Since the Financial Crisis, Aggregate Payments Have Co‑moved with Aggregate Reserves. Why?

Since the Financial Crisis, Aggregate Payments Have Co-moved with Aggregate Reserves. Why?

Fedwire Funds, a key payment system in the United States, is used by banks to wire money to one another throughout the day. Historically, the total value of payments sent over Fedwire has been roughly proportional to economic activity. Since the financial crisis, however, we have instead observed a strong co-movement between total payments and the level of aggregate reserves. This co-movement suggests that a fraction of every dollar of reserves created recirculates on a daily basis. In this post, we investigate why total payments, a flow variable driven by real and financial activity, would co-move with total reserves, a stock variable controlled by the Federal Reserve.

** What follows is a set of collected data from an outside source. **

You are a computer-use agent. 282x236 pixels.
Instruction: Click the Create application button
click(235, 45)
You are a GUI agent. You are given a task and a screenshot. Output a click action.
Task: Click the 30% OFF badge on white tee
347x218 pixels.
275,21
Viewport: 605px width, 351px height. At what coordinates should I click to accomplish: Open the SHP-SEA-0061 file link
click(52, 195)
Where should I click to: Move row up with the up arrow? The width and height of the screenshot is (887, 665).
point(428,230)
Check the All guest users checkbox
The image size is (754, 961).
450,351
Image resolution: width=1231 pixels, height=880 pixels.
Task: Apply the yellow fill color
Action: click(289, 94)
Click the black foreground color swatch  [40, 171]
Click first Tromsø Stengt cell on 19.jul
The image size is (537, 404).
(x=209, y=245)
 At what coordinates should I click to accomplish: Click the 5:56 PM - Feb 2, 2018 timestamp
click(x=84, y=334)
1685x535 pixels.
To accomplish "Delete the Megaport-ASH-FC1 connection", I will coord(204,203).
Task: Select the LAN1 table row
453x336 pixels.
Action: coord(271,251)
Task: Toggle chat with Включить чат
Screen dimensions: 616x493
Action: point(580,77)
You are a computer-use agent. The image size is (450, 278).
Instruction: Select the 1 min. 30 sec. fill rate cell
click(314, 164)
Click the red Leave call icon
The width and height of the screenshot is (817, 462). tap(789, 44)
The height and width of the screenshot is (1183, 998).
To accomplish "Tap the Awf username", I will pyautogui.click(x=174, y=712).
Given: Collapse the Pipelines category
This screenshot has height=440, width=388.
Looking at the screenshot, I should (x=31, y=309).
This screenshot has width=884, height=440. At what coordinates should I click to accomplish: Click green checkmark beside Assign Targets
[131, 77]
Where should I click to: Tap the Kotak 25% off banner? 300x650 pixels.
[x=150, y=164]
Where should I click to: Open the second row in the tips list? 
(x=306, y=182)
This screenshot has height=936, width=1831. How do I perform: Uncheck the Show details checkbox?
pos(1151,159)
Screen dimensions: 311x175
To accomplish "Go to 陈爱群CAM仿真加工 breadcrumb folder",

The chart below illustrates the relationship between nominal GDP, total reserve balances at the Fed, and the value of payments sent over Fedwire. Before the 2008 crisis, the aggregate value of Fedwire payments grew roughly in line with GDP, consistent with the intuitive notion that total payments co-move with overall economic activity. But since the crisis, as reserves have significantly increased as a result of the Federal Reserve’s large-scale asset purchases, total payments have been co-moving with the total stock of reserves. This co-movement suggests a type of activity involving large payments that is proportional to the level of reserves. To understand this activity, we study the parties involved in the payments that underlie the co-movement.


Since the Financial Crisis, Aggregate Payments Have Co-moved with Aggregate Reserves. Why?

What Drives the Co-movement between Payments and Reserves?

The expansion of the Federal Reserve’s balance sheet through crisis intervention and post-crisis asset purchases coincides with the introduction of interest on reserves (IOR) in 2008. All depository institutions with accounts at the Federal Reserve receive interest on their account holdings. However, since there are many financial market participants who do not have access to interest on reserves, several money market interest rates, including the federal funds rate, have remained below IOR for most of the period since 2008. This provides an opportunity for banks to borrow from other financial market participants at a rate below IOR, hold the funds as reserves, and earn the interest rate difference. Each of these loans leads to two payments on Fedwire—the transfer of the initial loan amount to the bank and, later, the repayment from the bank. Further, the aggregate scope of this “IOR arbitrage” activity (which is not limited to the fed funds market) is proportional to the aggregate level of reserves. IOR arbitrage activity is therefore a prime candidate for driving the co-movement between payments and reserves.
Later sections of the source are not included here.